Imperioso concluir que são insustentáveis as distorções levadas a efeito pela lei, estabelecendo distinções ante situações rigorosamente iguais. É o que ocorre com o tratamento diferenciado entre o regime da comunhão parcial e o de participação final nos aqüestos, bem como entre o regime legal e o convencional de separação de bens. Além disso, é incongruente excluir o benefício frente a circunstâncias diametralmente opostas, como no regime da comunhão universal e no da separação obrigatória de bens. Em um se extirpa a concorrência pelo fato de o sobrevivente receber a metade de todo o acervo patrimonial. Já na outra hipótese é excluído o benefício de quem nada irá receber sequer a título de meação. Aqui também se vê ferido o princípio da razoabilidade. Cabe repetir: situações idênticas não podem receber tratamento diferenciado, assim como situações diversas não devem ser tratadas de forma igual. A única solução que se avizinha é simplesmente reconhecer a inconstitucionalidade das exceções estabelecidas no inciso I do art. 1.829 do Código Civil e estender o direito de concorrência ao cônjuge sobrevivente, qualquer que seja o regime de bens.


9. A única saída

Frente ao que até aqui foi posto, e diante da diversidade de interpretações que o mesmo texto legal tem ensejado, cabe fazer uma pergunta: qual o regime de bens que deve adotar quem quer casar e, tendo filhos e bens, não pretende que, no caso de seu falecimento, o cônjuge receba parte do patrimônio amealhado antes do casamento?

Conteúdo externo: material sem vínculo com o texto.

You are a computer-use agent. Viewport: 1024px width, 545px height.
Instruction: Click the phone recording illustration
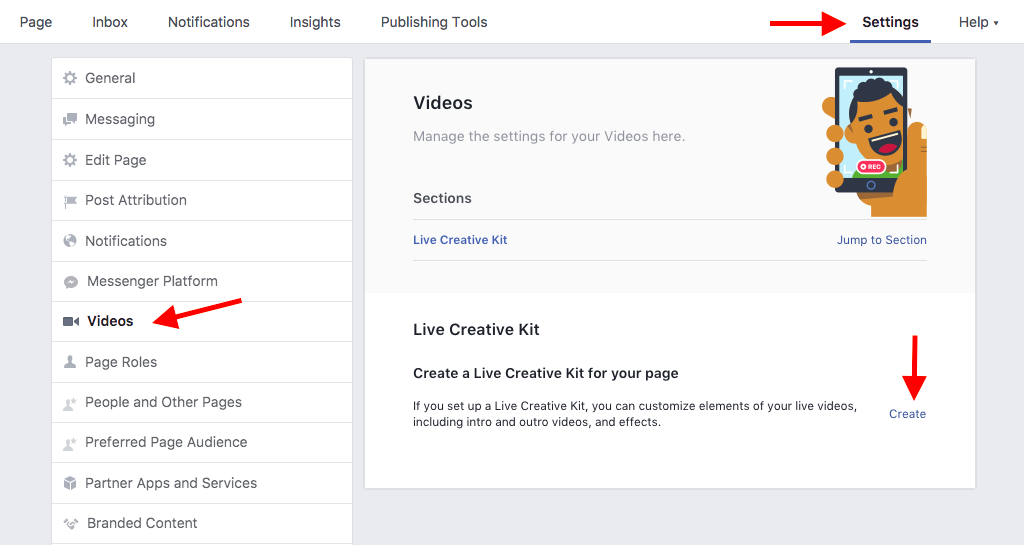point(872,140)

Impositivo raciocinar por exclusão.

Às claras, não deve eleger o regime da comunhão universal, pois nessa hipótese o cônjuge receberia a metade do seu patrimônio particular a título de meação. Igualmente descabe optar pelo regime da separação de bens, já que, por não incluído esse regime nas exceções do inciso I do art. 1.829, o cônjuge sobrevivente teria direito à concorrência sobre todos os bens, inclusive os particulares. O mesmo se diga com referência ao regime da participação final de aqüestos, pois igualmente não foi excepcionado pela lei, persistindo o direito do sobrevivente de concorrer também sobre os bens individuais.

Não havendo regime de bens a eleger por pacto antenupcial, igualmente não pode o casal silenciar para que se instale o regime da comunhão parcial. Nessa hipótese, em face da existência de bens particulares (para quem assim lê a lei), o viúvo concorrerá com os descendentes.

Qual a solução? O jeito é não casar? É viver em união estável? É esperar que um dos cônjuges complete 60 anos para casar pelo regime da separação legal? Como deixar os bens particulares só para os filhos?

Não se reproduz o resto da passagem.